The Pimps (Goodyear Pimps)

by Jeff Muendel
March 2000

When rock music and Rockford, Illinois are mentioned in the same breath, the only thing that comes to mind is Cheap Trick . Rockford is not known as a musical mecca, but as in any city, there are always at least four or five punk kids who come together, form a band, and create something worthwhile. It is now Rockford’s turn again to offer a group that demands attention on a national level, and this time the entity is called The Pimps. Originally christened The Good Year Pimps , the band was forced to drop half their name because the mighty tire company that has become synonymous with blimps didn’t like the quintet’s little word play. While this was a disappointment to the group, they realized that good rock and roll is about the, not the name. Indeed, the Beatles were once the Silver Beatles, Grand Funk were once music Grand Funk Railroad, and Chicago were once Chicago Transit Authority. On top of the historical justification, “The Pimps” is easier to remember, shorter to type, and has a bit more of a sting to it.

Releasing a CD on their own label, The Pimps managed to sell 5,000 discs out of the back of their small tour bus as they relentlessly played the pubs and clubs of the Midwest. Word of the band began to spread and eventually made it to the ears of Los Angeles record companies. Soon, serious interest began to brew and labels started making contact with the group. Last year, the band signed a million-dollar contract with Hollywood Records - quite a leap for a grassroots working band, but a move that initially was not without trepidation.
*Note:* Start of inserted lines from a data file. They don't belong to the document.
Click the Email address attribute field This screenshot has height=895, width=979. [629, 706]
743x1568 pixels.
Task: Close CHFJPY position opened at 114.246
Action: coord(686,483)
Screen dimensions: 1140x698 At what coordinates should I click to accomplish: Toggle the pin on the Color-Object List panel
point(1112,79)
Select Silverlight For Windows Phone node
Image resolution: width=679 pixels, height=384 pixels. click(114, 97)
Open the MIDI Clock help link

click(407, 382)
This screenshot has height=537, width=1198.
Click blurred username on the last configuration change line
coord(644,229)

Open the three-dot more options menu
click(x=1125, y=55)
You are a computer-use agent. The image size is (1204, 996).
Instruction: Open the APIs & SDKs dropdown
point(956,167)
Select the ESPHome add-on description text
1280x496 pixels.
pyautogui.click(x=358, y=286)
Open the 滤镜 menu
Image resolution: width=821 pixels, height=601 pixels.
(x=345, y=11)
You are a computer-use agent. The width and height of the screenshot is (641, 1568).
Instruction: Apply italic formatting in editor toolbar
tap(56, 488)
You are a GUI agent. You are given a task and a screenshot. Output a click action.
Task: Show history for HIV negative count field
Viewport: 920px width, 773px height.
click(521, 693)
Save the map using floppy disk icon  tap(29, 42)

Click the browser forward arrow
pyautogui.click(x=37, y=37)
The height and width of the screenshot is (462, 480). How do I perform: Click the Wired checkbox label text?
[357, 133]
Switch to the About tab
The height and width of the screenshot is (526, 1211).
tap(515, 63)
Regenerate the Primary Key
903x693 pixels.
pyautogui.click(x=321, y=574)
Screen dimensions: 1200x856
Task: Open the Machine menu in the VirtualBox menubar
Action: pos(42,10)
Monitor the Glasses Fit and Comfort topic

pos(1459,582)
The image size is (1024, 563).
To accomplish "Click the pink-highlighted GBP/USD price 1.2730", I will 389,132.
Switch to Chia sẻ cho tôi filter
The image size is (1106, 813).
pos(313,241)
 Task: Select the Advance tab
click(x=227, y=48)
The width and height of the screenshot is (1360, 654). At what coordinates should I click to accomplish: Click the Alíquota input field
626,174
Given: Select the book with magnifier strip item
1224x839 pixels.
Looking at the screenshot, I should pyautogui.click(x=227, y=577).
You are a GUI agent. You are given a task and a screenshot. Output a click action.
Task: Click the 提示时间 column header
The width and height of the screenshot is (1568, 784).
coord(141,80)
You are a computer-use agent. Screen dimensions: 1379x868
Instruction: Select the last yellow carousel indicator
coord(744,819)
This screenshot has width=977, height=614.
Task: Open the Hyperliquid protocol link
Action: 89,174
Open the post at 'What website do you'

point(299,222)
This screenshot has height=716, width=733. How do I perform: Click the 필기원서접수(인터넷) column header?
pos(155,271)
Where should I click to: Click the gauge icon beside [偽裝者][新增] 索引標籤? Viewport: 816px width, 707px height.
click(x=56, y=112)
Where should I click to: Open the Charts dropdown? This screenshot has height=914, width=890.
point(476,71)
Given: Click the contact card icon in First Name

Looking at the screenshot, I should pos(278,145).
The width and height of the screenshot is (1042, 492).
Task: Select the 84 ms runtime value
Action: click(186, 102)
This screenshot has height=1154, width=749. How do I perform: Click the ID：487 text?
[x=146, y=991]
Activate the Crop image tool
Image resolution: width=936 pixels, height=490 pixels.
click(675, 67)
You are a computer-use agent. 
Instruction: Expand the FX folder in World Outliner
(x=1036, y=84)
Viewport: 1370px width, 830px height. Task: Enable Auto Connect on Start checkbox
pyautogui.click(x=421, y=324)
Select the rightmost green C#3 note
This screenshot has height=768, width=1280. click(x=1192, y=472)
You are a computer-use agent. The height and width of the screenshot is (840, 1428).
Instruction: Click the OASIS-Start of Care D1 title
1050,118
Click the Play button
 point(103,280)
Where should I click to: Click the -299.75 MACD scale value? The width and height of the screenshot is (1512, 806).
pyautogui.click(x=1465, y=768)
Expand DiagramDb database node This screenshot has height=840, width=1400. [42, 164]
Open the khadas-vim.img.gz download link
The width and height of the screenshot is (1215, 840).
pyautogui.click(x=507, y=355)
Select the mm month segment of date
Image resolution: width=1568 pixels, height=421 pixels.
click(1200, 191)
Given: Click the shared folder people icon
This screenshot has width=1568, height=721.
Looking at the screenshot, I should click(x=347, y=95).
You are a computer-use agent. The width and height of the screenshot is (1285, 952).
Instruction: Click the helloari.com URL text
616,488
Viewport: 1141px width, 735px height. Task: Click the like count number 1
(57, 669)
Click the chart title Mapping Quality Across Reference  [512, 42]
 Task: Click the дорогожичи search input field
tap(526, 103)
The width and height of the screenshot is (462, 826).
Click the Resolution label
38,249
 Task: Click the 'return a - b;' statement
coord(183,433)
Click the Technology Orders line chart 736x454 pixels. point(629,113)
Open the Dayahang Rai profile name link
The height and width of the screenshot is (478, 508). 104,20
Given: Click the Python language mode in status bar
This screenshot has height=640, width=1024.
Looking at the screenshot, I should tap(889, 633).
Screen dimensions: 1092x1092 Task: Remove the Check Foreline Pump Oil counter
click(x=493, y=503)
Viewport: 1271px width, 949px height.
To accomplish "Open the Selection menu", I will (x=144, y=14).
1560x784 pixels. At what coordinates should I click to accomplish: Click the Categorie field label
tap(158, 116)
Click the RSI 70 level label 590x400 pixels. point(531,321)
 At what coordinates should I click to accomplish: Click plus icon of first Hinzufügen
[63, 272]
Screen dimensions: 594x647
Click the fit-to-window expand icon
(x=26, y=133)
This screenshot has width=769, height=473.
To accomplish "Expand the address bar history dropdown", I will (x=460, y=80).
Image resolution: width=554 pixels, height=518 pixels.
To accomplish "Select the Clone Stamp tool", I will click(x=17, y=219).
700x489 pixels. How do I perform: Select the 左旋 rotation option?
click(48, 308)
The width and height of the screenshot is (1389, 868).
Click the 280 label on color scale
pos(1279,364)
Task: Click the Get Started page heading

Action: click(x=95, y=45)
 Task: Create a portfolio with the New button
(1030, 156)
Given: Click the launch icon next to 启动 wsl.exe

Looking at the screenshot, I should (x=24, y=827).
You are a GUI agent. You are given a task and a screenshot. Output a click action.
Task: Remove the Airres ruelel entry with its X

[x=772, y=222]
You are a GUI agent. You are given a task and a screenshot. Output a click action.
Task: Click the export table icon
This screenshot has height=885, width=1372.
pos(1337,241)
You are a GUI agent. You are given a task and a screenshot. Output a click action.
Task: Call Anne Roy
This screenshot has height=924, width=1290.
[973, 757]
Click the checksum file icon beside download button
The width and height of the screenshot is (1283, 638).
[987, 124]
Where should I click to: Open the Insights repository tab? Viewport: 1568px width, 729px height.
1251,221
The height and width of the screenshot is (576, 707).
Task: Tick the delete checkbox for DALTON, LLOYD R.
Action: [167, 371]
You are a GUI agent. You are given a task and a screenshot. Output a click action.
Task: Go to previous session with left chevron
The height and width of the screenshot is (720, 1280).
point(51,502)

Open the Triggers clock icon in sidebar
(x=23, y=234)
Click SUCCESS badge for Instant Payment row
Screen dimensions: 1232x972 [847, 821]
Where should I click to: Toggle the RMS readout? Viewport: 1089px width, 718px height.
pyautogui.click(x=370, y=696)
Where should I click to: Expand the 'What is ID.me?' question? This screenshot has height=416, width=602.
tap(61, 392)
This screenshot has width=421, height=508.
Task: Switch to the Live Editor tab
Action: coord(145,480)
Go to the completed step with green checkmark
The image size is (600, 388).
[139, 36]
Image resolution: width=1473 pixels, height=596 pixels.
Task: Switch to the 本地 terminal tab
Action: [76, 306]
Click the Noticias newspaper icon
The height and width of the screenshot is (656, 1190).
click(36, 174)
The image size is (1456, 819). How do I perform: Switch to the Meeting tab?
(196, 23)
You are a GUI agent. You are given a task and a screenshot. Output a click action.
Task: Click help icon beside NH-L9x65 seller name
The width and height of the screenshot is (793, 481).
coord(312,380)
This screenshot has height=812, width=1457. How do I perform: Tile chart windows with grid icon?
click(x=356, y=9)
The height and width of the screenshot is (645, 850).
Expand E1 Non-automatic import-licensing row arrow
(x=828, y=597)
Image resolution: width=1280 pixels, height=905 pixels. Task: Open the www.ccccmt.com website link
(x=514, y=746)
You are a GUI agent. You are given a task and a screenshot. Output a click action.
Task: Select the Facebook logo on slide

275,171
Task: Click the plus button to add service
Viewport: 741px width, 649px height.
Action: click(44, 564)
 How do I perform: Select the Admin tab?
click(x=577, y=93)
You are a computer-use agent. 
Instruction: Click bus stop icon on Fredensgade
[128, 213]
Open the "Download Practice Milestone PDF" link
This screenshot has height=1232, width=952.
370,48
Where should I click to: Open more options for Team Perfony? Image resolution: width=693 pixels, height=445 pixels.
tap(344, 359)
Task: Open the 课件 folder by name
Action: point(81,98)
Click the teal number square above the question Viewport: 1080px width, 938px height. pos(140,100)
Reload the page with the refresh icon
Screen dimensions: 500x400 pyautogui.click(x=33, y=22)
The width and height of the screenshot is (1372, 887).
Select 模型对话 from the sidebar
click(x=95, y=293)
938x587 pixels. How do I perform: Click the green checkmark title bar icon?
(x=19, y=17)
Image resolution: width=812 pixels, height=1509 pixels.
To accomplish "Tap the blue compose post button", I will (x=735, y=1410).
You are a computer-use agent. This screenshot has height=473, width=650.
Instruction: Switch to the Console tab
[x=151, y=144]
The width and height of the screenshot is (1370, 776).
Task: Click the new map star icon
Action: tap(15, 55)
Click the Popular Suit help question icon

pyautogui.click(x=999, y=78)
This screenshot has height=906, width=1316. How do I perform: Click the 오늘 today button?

Disney-owned Hollywood Records has a lot of money, but have yet to break an act. In fact, the company is the butt of many record industry jokes, and is often viewed by critics as a stillborn attempt by Disney to cash in on rock and roll. The Pimps are undaunted by this, however, and are brimming with confidence that they’ll be the band to give the label success and - more importantly - respect. Such self-assuredness is merited with these guys as they steam ahead in support of their debut album, “To A Cool Person, Stay That Way.” Touring with the controversial rap act, Insane Clown Posse, the band is reaching large audiences across the country. This, coupled with the recent success of other punk-rap bands like Blink 182, Limp Bizkit , and Kid Rock, seems to lay a fertile path upon which The Pimps can stomp the terra firma. With the bankroll of Disney behind them, the sky is the limit.

Describing his band as being influenced by “everything from Tori Amos to Tupac,” singer Stu Johnson points to the songs on the album as proof. The cuts are quite varied, from funky, smooth tracks like “Sumpin” to vicious, guitar-heavy cuts like “Job Opportunities” to comedic bits like “Grandma’s Christmas Shirt,” the directions the band can go in seem limitless. The fact that they insert a sense of humor into their music demonstrates a maturity that many groups are unwilling or unable to do. The band’s willingness to do this also lends honesty to the music often absent in the output of many of their musical peers. Like Cheap Trick, their Rockford forefathers, The Pimps are able to portray themselves as cool without seeming pompous or out of touch with the average kid on the street who is going to buy their album. In this era of prefab rock and megalomaniac sellouts, such an attitude is a breath of fresh air.

So, will The Pimps traverse the proverbial mountain of stardom? Can they fight their way into regular MTV rotation? It’s hard to say because the music industry is hardly a pure science. Unfortunately, it’s not only about who has the talent, who writes the best songs, and who tours the hardest. It also involves record labels, management teams, accounting firms, product placement, genre trends, and plain old dumb luck. If just one of those factions fail, it can bring the whole team down and negate the rise of a potent band. One thing, however, is for sure - The Pimps are about to kick off another set of tour dates this spring, and one of the first places they’ll play will be right in Madison, Wisconsin at BOMBLASTICA 2000: A MUSIC PARTY FOR THE PEOPLE (Maximum Ink’s 4th year of existence party). The gig takes place March 23rd at The Annex at 1206 Regent Street. Bands opening for The Pimps include Angels Or Insects, Rebels Without Applause and Plastic. I have a feeling that the Max Ink partygoers will not only be treated to some high-quality rock and roll, they’ll also go away with an “I-remember-those-guys-when” story that involves the musical second coming of Rockford, Illinois.